Joński i jego współpracownicy, którzy prowadzili kampanię w okręgu sieradzkim zauważyli, że auto znajdujące się przed nimi
"jedzie wężykiem".
- Auto wjeżdżało na trotuar. Z przeciwka inni kierowcy mu migali, bo
nie miał włączonych świateł.
Wtedy coś nam zaczęło świtać, że może być coś nie tak z kierowcą - relacjonował Polsat News Joński.
-
Chwilę potem, skręcił gwałtownie w prawo i uderzył w inny samochód, jadący z przeciwka
. Zajechaliśmy mu drogę, wyskoczyliśmy z samochodu, wyciągnęliśmy gentlemana, który kierował, wyjęliśmy kluczyki i
wezwaliśmy policję
, która bardzo szybko, w ciągu 10 minut przyjechała - dodał.
Według relacji byłego polityka SLD
obaj mężczyźni znajdujący się w pojeździe zachowywali się dziwnie i nerwowo.
Kierowca pojazdu chciał uciec, jednak jak powiedział Joński, jeden z jego współpracowników zatrzymał go.
Okazało się, że kierowca jechał bez uprawnień do prowadzenia pojazdów mechanicznych.

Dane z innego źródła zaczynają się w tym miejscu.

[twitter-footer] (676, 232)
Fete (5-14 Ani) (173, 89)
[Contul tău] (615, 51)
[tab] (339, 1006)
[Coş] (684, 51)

Ukarano go mandatem w wysokości 500 złotych:
-
Policjanci na miejscu przebadali kierowcę na obecność alkoholu, był on trzeźwy
, ale nie posiadał w ogóle uprawnień do kierowania pojazdami, stąd pewnie jego brak sprawności w kierowaniu samochodem i wzbudzenie podejrzeń - poinformowała podkom. Magdalena Nowacka z policji w Zgierzu.
- Cieszę się, że udało nam się zatrzymać tego człowieka - dodaje polityk. Pochwalił się też, że to już drugi raz w tej kampanii, kiedy udało mu się pomóc na drodze.
W sieci współpracownicy Jońskiego opublikowali
wideo z zajścia:
W niedzielę wieczorem pojawiły się
podobne informacje w związku z Robertem Biedroniem.
Polityk miał uratować syna z ojcem, którzy ulegli wypadkowi na drodze. Biedroń miał też ugasić pożar.